Cincuenta obispos y líderes de denominaciones pentecostales hispanas, que representan a más de 21.000 congregaciones en Estados Unidos y América Latina, se reunieron en Washington el martes 8 de septiembre para pedir a la administración Trump que extienda el Estatus de Protección Temporal (TPS) para unos 170.000 inmigrantes salvadoreños, cuyo estatus migratorio legal estaba previsto que expirara al día siguiente.

«La iglesia necesita estar donde duele, y lo que duele hoy es la comunidad inmigrante», dijo el obispo Benjamín Feliz, presbítero general de la Iglesia de Dios de la Profecía en Centroamérica. «Según la Biblia, ellos tienen la imagen de Dios y deben ser tratados con dignidad y respeto por la santidad de la vida.»

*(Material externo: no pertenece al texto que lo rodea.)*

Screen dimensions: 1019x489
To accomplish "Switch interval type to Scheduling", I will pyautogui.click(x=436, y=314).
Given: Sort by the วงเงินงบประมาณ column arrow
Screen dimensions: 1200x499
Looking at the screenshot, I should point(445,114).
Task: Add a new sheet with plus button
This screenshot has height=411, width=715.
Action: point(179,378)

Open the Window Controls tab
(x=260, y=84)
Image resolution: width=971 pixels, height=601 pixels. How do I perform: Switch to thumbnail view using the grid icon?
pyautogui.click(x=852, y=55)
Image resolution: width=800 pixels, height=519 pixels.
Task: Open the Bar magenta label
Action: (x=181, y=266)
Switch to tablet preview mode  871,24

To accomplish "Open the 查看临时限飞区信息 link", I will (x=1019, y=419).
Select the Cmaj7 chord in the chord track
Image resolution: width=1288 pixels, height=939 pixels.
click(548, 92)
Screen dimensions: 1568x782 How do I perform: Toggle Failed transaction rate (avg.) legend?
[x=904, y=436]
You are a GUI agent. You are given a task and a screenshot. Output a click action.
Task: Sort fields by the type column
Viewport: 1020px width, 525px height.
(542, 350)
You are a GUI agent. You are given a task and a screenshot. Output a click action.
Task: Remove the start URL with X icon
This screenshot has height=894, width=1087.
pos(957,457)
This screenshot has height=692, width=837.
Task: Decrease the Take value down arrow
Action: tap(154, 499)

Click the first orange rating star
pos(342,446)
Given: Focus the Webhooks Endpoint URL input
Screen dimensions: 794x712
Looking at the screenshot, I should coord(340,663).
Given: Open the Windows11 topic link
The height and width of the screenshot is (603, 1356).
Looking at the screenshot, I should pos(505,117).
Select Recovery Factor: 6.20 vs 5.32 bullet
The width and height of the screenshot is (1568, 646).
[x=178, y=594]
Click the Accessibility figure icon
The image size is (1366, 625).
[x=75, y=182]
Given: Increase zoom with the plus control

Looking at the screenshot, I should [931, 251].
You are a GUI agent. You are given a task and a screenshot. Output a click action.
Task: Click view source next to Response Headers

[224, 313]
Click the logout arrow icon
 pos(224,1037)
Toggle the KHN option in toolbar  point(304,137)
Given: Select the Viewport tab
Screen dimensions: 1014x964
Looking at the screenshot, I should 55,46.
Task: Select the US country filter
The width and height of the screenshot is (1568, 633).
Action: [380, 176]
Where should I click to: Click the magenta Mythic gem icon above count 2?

La reunión fue organizada por la Confraternidad de Entidades Pentecostales de las Américas (CEPA), un nuevo grupo lanzado en enero que une a varias denominaciones pentecostales. Su portavoz, Agustín Quiles, señaló que los líderes de 36 estados se sintieron impulsados a involucrarse más por el dolor que presencian a diario: contabilizaron 19 pastores bajo su cargo que han sido detenidos o deportados, además de casi 200 miembros de iglesias. «Para nosotros esto no es un evento político —dijo—, es un evento espiritual… una labor pastoral de la iglesia. Queremos trabajar con el gobierno, con nuestro presidente. Necesitan escucharnos.»

El superintendente Rigoberto Magaña, del Distrito Central de las Asambleas de Dios, calificó el encuentro como un paso histórico hacia la unidad entre 12 denominaciones pentecostales: «Hemos estado fragmentados por demasiado tiempo. Creo que Dios está usando esta situación con la inmigración para acercarnos.» El grupo también pidió reanudar el TPS para los haitianos, que perdieron su estatus el 27 de julio.

Los evangélicos hispanos fueron parte clave del electorado que eligió a Donald Trump —el 64 % de los protestantes hispanos declaró haber votado por él en 2024, según el Public Religion Research Institute—, pero los líderes se mostraron divididos sobre el efecto de las políticas migratorias en su voto futuro. «Creo que fuimos engañados cuando votamos», dijo el obispo Víctor Artreche, quien supervisa 84 iglesias; «las políticas que se han promulgado no son las que votamos», recordando que se había prometido enfocar la aplicación de la ley en criminales. Más de la mitad de los más de 49.000 migrantes detenidos en julio no tenían antecedentes penales, según The Washington Post.

En una carta, los líderes pidieron la extensión del TPS: «Aunque apoyamos asegurar nuestras fronteras y deportar a personas condenadas por delitos graves, las políticas actuales también están dañando a inmigrantes trabajadores, padres, miembros de iglesias y vecinos que merecen protección y debido proceso.» Artreche añadió que, de no ser escuchados, los pentecostales hispanos están listos para mostrar su fuerza en las urnas en las próximas elecciones.